(Supplied records)

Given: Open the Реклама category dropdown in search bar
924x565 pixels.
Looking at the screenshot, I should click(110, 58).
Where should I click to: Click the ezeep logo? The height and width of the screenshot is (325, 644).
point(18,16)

(End Supplied records)
(Supplied records)

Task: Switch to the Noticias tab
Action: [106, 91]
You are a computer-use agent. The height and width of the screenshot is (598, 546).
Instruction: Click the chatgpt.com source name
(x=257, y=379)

(End Supplied records)
(Supplied records)

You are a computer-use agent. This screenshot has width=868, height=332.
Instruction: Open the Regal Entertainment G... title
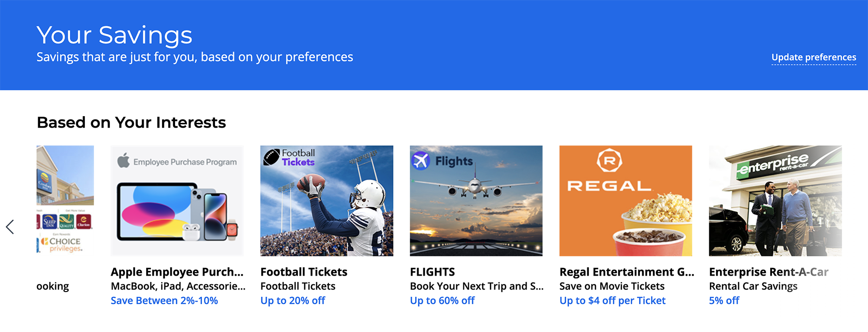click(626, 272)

(End Supplied records)

--- Prompt ---
Apply a filter for "computer" to the entries and show each line that passes.

--- Solution for this problem ---
You are a computer-use agent. The height and width of the screenshot is (598, 546).
You are a computer-use agent. This screenshot has width=868, height=332.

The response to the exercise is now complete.